** Requirement **
Reproduce every line of the material below verbatim, with no changes.

Records:
::::::

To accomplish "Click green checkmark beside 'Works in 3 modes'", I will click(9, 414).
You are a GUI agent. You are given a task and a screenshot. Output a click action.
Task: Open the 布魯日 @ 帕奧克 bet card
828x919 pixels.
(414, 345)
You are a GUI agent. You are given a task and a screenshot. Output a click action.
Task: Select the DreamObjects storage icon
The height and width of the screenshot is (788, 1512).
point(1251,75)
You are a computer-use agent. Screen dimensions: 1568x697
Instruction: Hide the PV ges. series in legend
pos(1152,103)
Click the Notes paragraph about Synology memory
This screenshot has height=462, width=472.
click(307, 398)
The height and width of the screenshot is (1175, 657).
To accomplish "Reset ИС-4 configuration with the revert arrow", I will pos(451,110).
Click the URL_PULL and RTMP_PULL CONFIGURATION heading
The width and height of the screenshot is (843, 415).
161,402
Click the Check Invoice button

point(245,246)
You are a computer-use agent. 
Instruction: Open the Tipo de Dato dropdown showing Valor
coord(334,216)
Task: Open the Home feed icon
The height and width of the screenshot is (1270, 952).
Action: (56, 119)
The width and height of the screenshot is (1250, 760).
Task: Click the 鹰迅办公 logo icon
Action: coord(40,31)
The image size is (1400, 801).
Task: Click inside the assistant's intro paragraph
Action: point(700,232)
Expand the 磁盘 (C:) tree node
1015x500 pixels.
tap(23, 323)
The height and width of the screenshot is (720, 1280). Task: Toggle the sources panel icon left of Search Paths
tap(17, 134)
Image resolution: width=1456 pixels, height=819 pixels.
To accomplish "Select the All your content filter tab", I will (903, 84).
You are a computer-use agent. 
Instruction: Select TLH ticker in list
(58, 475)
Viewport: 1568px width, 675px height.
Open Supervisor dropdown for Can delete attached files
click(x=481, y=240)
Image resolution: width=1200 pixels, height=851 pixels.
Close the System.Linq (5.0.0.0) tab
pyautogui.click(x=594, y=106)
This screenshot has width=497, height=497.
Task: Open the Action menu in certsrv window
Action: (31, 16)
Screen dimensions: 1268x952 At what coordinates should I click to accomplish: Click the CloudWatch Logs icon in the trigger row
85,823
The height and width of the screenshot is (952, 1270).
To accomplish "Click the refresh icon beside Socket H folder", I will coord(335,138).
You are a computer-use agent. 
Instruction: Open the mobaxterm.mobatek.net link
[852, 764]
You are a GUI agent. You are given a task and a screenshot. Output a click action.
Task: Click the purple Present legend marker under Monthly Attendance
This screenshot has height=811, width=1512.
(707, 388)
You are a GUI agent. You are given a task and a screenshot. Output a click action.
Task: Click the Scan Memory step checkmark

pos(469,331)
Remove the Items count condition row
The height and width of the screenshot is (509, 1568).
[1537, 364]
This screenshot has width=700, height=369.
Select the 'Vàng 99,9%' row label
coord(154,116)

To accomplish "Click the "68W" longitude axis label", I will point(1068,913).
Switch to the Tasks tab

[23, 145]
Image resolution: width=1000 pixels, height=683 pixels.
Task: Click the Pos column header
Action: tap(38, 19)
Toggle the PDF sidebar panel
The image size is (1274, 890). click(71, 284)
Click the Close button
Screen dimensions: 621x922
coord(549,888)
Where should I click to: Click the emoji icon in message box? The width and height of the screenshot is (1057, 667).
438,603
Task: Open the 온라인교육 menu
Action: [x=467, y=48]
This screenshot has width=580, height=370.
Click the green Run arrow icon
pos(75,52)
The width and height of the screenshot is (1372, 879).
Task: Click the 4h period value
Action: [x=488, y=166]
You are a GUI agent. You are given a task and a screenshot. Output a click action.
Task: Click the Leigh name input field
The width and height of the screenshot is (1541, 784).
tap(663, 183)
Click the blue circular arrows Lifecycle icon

::::::

** Result below **
To accomplish "Click green checkmark beside 'Works in 3 modes'", I will click(9, 414).
You are a GUI agent. You are given a task and a screenshot. Output a click action.
Task: Open the 布魯日 @ 帕奧克 bet card
828x919 pixels.
(414, 345)
You are a GUI agent. You are given a task and a screenshot. Output a click action.
Task: Select the DreamObjects storage icon
The height and width of the screenshot is (788, 1512).
point(1251,75)
You are a computer-use agent. Screen dimensions: 1568x697
Instruction: Hide the PV ges. series in legend
pos(1152,103)
Click the Notes paragraph about Synology memory
This screenshot has height=462, width=472.
click(307, 398)
The height and width of the screenshot is (1175, 657).
To accomplish "Reset ИС-4 configuration with the revert arrow", I will pos(451,110).
Click the URL_PULL and RTMP_PULL CONFIGURATION heading
The width and height of the screenshot is (843, 415).
161,402
Click the Check Invoice button

point(245,246)
You are a computer-use agent. 
Instruction: Open the Tipo de Dato dropdown showing Valor
coord(334,216)
Task: Open the Home feed icon
The height and width of the screenshot is (1270, 952).
Action: (56, 119)
The width and height of the screenshot is (1250, 760).
Task: Click the 鹰迅办公 logo icon
Action: coord(40,31)
The image size is (1400, 801).
Task: Click inside the assistant's intro paragraph
Action: point(700,232)
Expand the 磁盘 (C:) tree node
1015x500 pixels.
tap(23, 323)
The height and width of the screenshot is (720, 1280). Task: Toggle the sources panel icon left of Search Paths
tap(17, 134)
Image resolution: width=1456 pixels, height=819 pixels.
To accomplish "Select the All your content filter tab", I will (903, 84).
You are a computer-use agent. 
Instruction: Select TLH ticker in list
(58, 475)
Viewport: 1568px width, 675px height.
Open Supervisor dropdown for Can delete attached files
click(x=481, y=240)
Image resolution: width=1200 pixels, height=851 pixels.
Close the System.Linq (5.0.0.0) tab
pyautogui.click(x=594, y=106)
This screenshot has width=497, height=497.
Task: Open the Action menu in certsrv window
Action: (31, 16)
Screen dimensions: 1268x952 At what coordinates should I click to accomplish: Click the CloudWatch Logs icon in the trigger row
85,823
The height and width of the screenshot is (952, 1270).
To accomplish "Click the refresh icon beside Socket H folder", I will coord(335,138).
You are a computer-use agent. 
Instruction: Open the mobaxterm.mobatek.net link
[852, 764]
You are a GUI agent. You are given a task and a screenshot. Output a click action.
Task: Click the purple Present legend marker under Monthly Attendance
This screenshot has height=811, width=1512.
(707, 388)
You are a GUI agent. You are given a task and a screenshot. Output a click action.
Task: Click the Scan Memory step checkmark

pos(469,331)
Remove the Items count condition row
The height and width of the screenshot is (509, 1568).
[1537, 364]
This screenshot has width=700, height=369.
Select the 'Vàng 99,9%' row label
coord(154,116)

To accomplish "Click the "68W" longitude axis label", I will point(1068,913).
Switch to the Tasks tab

[23, 145]
Image resolution: width=1000 pixels, height=683 pixels.
Task: Click the Pos column header
Action: tap(38, 19)
Toggle the PDF sidebar panel
The image size is (1274, 890). click(71, 284)
Click the Close button
Screen dimensions: 621x922
coord(549,888)
Where should I click to: Click the emoji icon in message box? The width and height of the screenshot is (1057, 667).
438,603
Task: Open the 온라인교육 menu
Action: [x=467, y=48]
This screenshot has width=580, height=370.
Click the green Run arrow icon
pos(75,52)
The width and height of the screenshot is (1372, 879).
Task: Click the 4h period value
Action: [x=488, y=166]
You are a GUI agent. You are given a task and a screenshot. Output a click action.
Task: Click the Leigh name input field
The width and height of the screenshot is (1541, 784).
tap(663, 183)
Click the blue circular arrows Lifecycle icon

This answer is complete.